• _Task requirements_: Go line by line through the entries and show those that hold the string "width".

• _Source material_:
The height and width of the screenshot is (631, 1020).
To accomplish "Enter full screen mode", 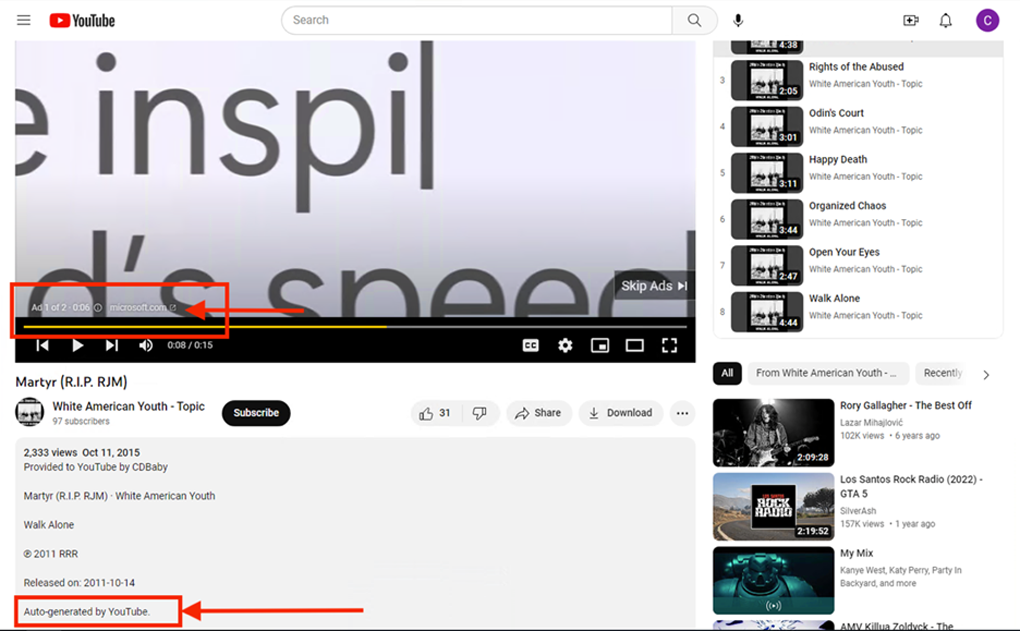I will (x=669, y=345).
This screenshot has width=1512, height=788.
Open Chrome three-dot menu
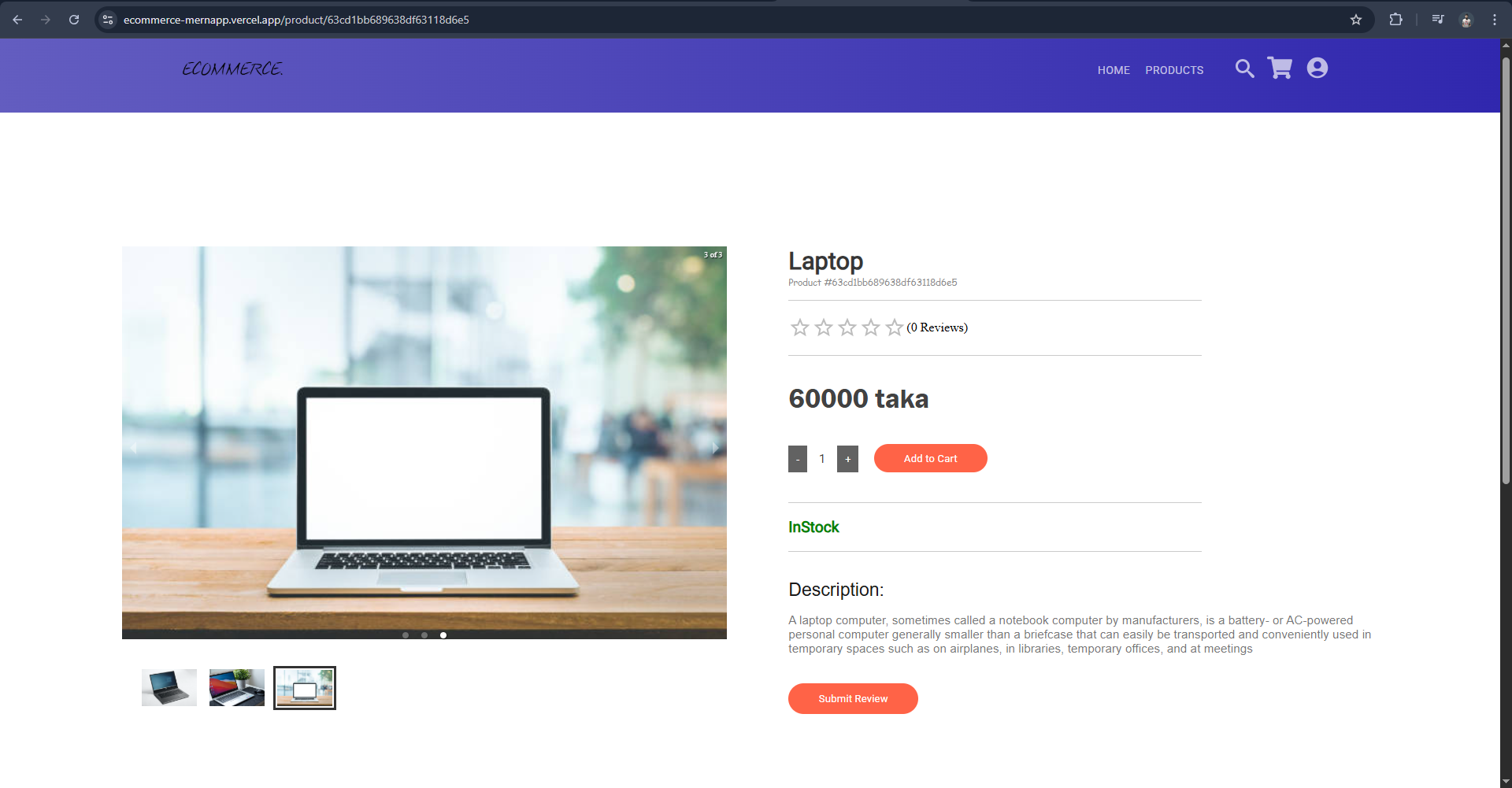(x=1495, y=20)
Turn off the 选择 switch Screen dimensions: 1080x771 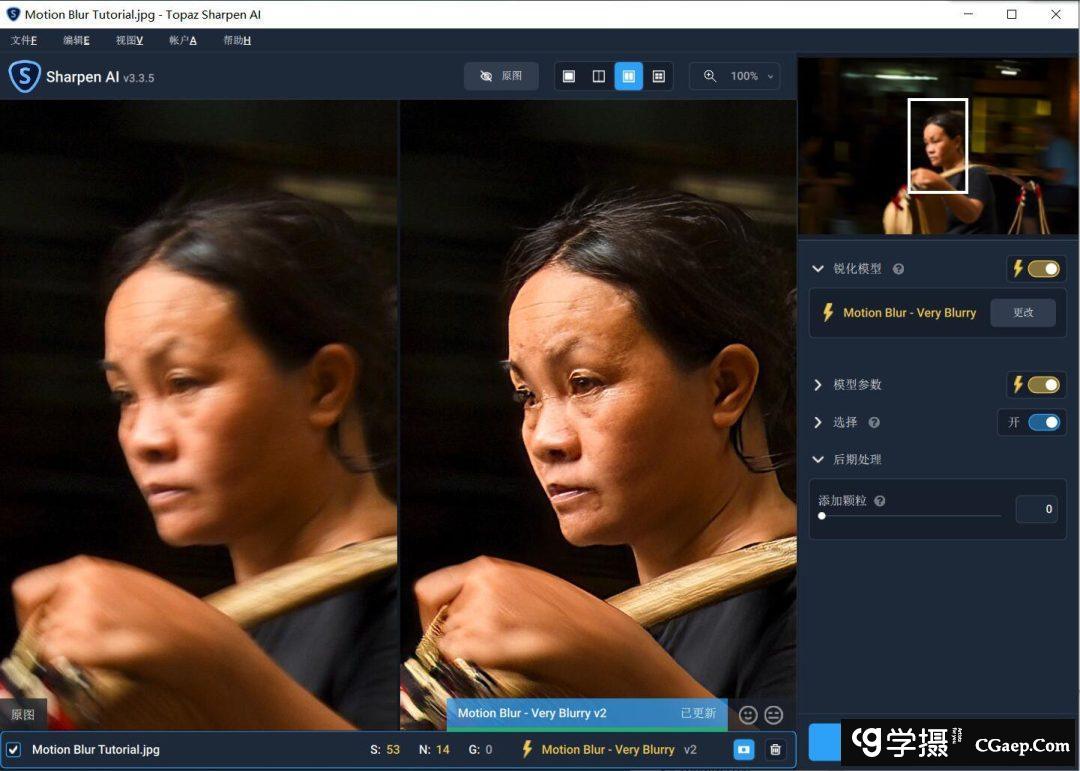tap(1043, 422)
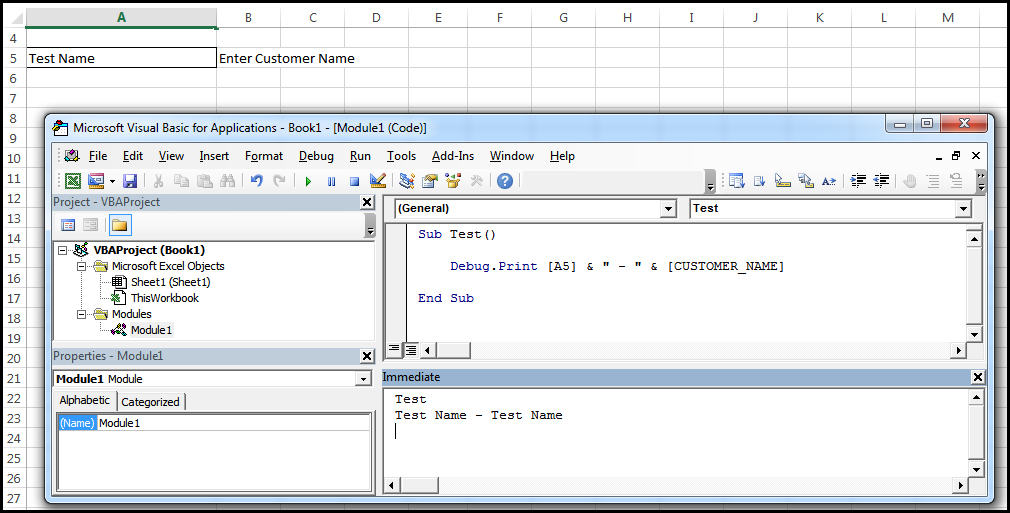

• _Answer box_:
The height and width of the screenshot is (631, 1020).
This screenshot has width=1512, height=788.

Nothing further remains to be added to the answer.